Le premier ministre Philippe Couillard a fait écho à ces propos du côté de Madagascar, où il se assiste au Sommet de la Francophonie, soutenant que «l'industrie forestière au Québec est un système qui reflète le prix du marché, qui ressemble d'ailleurs à beaucoup d'États américains».

Le Conseil de l'industrie forestière du Québec (CIFQ) évalue que des tarifs oscillant entre 20 et 25 pour cent entreront en vigueur au printemps 2017, ce qui se traduirait par une facture de 225 ou 250 millions $ pour l'industrie québécoise.

C'est la raison pour laquelle le président-directeur général, André Tremblay, exhorte le gouvernement fédéral à «mettre en place des outils financiers qui vont permettre à l'industrie de passer à travers une bataille judiciaire qui pourrait durer deux, trois, quatre ans».

Il espère la création d'un programme de garanties de prêt qui permettrait aux producteurs forestiers qui se verront infliger des taxes punitives «d'avoir les liquidités pour faire la guerre et se rendre au bout du processus».

Car il semble qu'on se dirige tout droit vers un litige commercial qui pourrait s'éterniser devant les tribunaux. Ce sera la cinquième fois depuis 1983 qu'un conflit éclate entre le Canada et les États-Unis dans cet épineux dossier, rappelle le professeur Carl Grenier, de l'Université Laval.

Et si les producteurs américains reviennent immanquablement à la charge même s'ils ont essuyé défaite par-dessus défaite devant les tribunaux dans le passé, c'est «parce que c'est très payant pour eux», souligne en entrevue le spécialiste de l'enjeu du bois d'oeuvre.

«Vous allez voir, les marchés ont appris qu'il y avait une nouvelle enquête aujourd'hui, le prix du bois va probablement remonter aux États-Unis, le prix des actions des compagnies américaines va augmenter, le prix des terres à bois va augmenter», a expliqué M. Grenier.

«Si on s'assoit et qu'on négocie, c'est exactement ce qu'ils veulent. Les Américains ne sont pas intéressés, véritablement, à aller jusqu'au bout des procédures judiciaires. (...) Ils veulent exercer des pressions, une pression financière, avec les droits compensatoires», a-t-il spécifié.

Le gouvernement fédéral dit avoir l'intention de poursuivre les négociations pour en venir à une entente négociée. La ministre du Commerce international, Chrystia Freeland, a cependant déclaré à plusieurs reprises qu'elle signerait un «bon accord» et pas «n'importe quel accord».

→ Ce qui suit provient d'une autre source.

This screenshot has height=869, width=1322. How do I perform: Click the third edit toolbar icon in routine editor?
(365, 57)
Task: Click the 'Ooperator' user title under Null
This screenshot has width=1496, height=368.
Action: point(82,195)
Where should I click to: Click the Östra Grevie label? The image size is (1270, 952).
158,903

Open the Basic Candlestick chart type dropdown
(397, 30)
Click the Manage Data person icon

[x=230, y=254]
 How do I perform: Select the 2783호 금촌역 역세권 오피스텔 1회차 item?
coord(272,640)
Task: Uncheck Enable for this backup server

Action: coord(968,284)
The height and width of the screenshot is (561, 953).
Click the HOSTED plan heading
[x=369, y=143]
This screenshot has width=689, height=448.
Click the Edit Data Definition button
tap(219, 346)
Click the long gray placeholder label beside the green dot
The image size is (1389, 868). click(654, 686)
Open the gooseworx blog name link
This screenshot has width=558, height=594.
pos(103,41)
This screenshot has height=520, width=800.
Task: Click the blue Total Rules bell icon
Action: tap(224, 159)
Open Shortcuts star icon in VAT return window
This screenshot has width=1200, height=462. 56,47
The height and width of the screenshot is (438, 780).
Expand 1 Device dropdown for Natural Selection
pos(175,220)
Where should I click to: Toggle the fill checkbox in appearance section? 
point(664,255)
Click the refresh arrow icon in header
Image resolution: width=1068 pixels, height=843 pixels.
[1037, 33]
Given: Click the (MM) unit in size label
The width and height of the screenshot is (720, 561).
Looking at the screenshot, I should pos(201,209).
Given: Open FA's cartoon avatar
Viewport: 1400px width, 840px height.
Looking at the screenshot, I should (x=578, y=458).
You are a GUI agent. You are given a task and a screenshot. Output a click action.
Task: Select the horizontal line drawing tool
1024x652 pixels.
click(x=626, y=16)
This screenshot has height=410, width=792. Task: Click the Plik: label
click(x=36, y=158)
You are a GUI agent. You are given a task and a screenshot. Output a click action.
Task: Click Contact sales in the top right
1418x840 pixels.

Invité à dire si Ottawa est ouvert à l'idée de mettre sur pied un programme de garanties de prêt pour soutenir l'industrie forestière canadienne, le ministère des Ressources naturelles, à qui incomberait cette tâche, s'est contenté de dire qu'il était «conscient de l'importance cruciale de la forêt et du secteur des ressources naturelles pour l'emploi dans les collectivités d'un bout à l'autre du pays».

«Le gouvernement défendra rigoureusement les intérêts de l'industrie canadienne du bois d'oeuvre résineux, ses travailleurs et ses producteurs. Ceci comprend des recours judiciaires en vertu de l'ALENA et auprès de l'Organisation mondiale du commerce, selon le cas», a indiqué Jocelyn Argibay, porte-parole au ministère, dans un courriel envoyé vendredi en fin d'après-midi.